Tenzin Jigme, 29
“Tibet is my country but McLeodganj is my home. I love it.” A Tibetan flag around his shoulders and a cigarette between his lips, Tenzin Jigme, 29, has no confusion about his identity. “You see I am half Indian, for I was born in India. Were Tibet to get freedom, I would spend my winters in India and summers in Tibet,” he laughs, flinging back his long punk star mane.
But then Jigme is a free spirit, a high school dropout who is as good at making music as he is at whipping up lasagna for his mother’s cafe. It was in 1998 that he and his two brothers gave McLeodganj its first rock band, christened JJI Exile Brothers. Reared on an eclectic diet of Beatles, Eagles and Mohammed Rafi, the brothers are masters of fusion.
This mishmash of music, says Jigme, best echoes the Tibetan predicament. “We set up the band for we wanted to give the Tibetan youth something they could call their own,” he shrugs. That explains why Tibet is such a throbbing presence in the second album the brothers recorded at Bob Dylan’s studio in Los Angeles last year. “There is a song called ‘Rose’ which is about the tragedy of Tibet,” says Jigme humming it.

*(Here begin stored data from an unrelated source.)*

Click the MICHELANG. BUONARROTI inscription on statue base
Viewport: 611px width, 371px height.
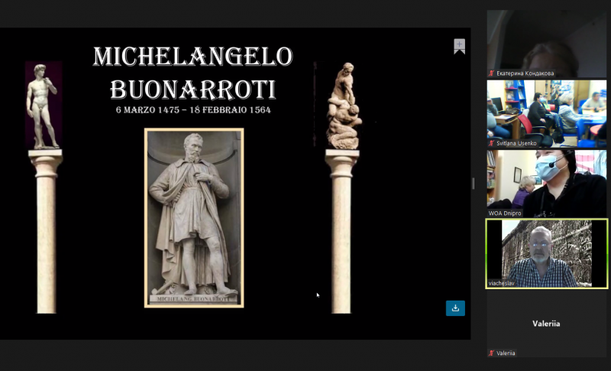coord(194,299)
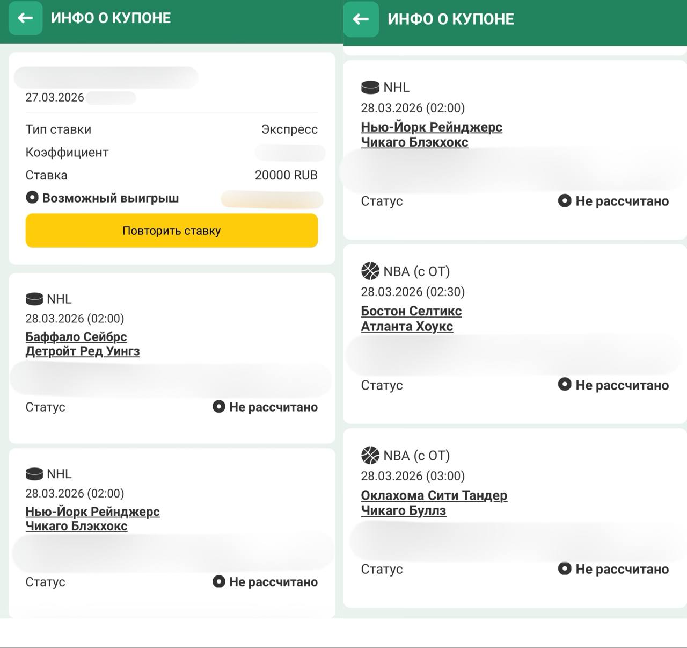687x648 pixels.
Task: Click hockey puck icon above Buffalo Sabres match
Action: [x=34, y=299]
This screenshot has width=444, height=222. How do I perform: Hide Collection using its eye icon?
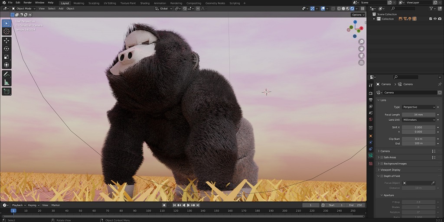tap(435, 19)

As another wave of protesters chokes the street in front of his café, the young singer says he has learnt to savour life as it is. “I am happy, for I have food to eat, a place to live and make music. What more can I want.” A free Tibet would be the icing on the cake but he has his doubts on it. “I remember my grandfather used to tell us how he would take us there. Then my father used to talk about it. Sometimes I wonder if I too will pass away telling the same stories to my children,” he laughs.
But beneath this hard-boiled scepticism is a flicker of hope. “I know China is too strong for us, and it will never give up Tibet, but then don’t they say that the truth always wins. And is it not true that even the most powerful conquerors have had to bite the dust?”